Türkiye'de bölgeler arasındaki farklar ve refah düzeyindeki eşitsizliğin, çözmeleri gereken sorunların başında geldiğini dile getiren Boyner, şöyle dedi: "Bunların, büyüme önünde oluşturduğu yapısal engel ile refah artışı üzerindeki olumsuz etkileri hepimizin kabul ettiği bir gerçek. TÜSİAD olarak tüm unsurlarıyla bölgesel gelişmişlik farklarıyla mücadele, yerelleşme, yerinden yönetim ilkeleri, bizim gündemimizin önünde. Merkezi sistemin ağırlığında bazı değişimler başlamış olsa da yerel girişimleri güçlendirmek, bölgesel ekonomiyi teşvik etmek ve kamu hizmetlerini daha etkin hale getirme hedeflerini taşıyan reform henüz istenen etkinliğe erişemedi. Bölgelerimizin yatırım ortamlarında en sık rastladığımız sorunlar, altyapı eksikliği, işgücünde vasıf uyumsuzluğu ve finansmana erişimdeki zorluklar olarak dile getiriliyor. Türkiye'nin sürdürülebilir kalkınmasında ve yeni istihdam yaratan büyümeye geçişte gözümüzü dikmemiz gereken noktalardan biri KOBİ'lerimizin sağlamlığı ve büyümeye eklemlenmesi. KOBİ'ler olmadan bölgesel farklılıkları gideremeyiz. O nedenle de ağırlıklı KOBİ'lerimizin oluşturduğu bölgesel SİAD'larla kurumsal girişimleri ve etkinliklerinin artırılmasını çok önemsiyoruz.'
"SEÇİMLERE KADAR OLAN ZAMANI İYİ DEĞERLENDİRELİM"
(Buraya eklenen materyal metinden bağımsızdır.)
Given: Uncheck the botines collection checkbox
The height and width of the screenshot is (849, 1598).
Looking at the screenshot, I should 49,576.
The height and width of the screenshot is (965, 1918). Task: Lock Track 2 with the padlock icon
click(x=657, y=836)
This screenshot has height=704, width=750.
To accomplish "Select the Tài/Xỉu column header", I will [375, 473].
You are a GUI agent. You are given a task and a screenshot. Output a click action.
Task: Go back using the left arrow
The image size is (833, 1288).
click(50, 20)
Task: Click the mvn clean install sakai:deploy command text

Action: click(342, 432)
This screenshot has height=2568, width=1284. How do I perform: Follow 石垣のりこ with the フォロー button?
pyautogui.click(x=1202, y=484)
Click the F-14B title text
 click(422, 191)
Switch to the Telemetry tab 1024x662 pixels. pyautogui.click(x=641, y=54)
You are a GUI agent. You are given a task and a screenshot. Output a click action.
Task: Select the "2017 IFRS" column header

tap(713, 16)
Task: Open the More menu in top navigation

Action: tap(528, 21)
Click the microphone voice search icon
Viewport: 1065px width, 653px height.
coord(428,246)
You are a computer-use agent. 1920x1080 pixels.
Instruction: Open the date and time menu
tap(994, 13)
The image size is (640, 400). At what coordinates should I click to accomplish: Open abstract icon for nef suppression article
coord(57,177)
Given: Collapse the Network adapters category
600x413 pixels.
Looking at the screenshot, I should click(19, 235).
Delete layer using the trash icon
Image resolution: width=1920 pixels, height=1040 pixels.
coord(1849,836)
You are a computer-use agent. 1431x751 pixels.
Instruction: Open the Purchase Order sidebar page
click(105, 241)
Demokrasinin standardı yükselmedikçe refah standardının yükselemeyeceğini belirten Boyner, 'Önümüzde seçimler için 6 ayımız var. Ancak, Türkiye'nin üç böleni olarak nitelediğimiz 'din ve vicdan özgürlüğü', 'kimlik sorunu' ve 'kuvvetler ayrılığı'nı üç birleştiren haline getirmek için gerekli adımların atılması için de kaybedecek zamanımız yok. Bu bağlamda, seçimlere kadar olan süreyi, bu yeni dönemi karşılayacak atmosferi oluşturma amacıyla çok iyi kullanmamız gerekiyor. Siyasilerimizin de bu gerçeğin bilincinde olduklarını ummak istiyoruz." şeklinde konuştu.
"BÖLGE HUZURLU OLMADAN TÜRKİYE HUZURLU OLMAZ"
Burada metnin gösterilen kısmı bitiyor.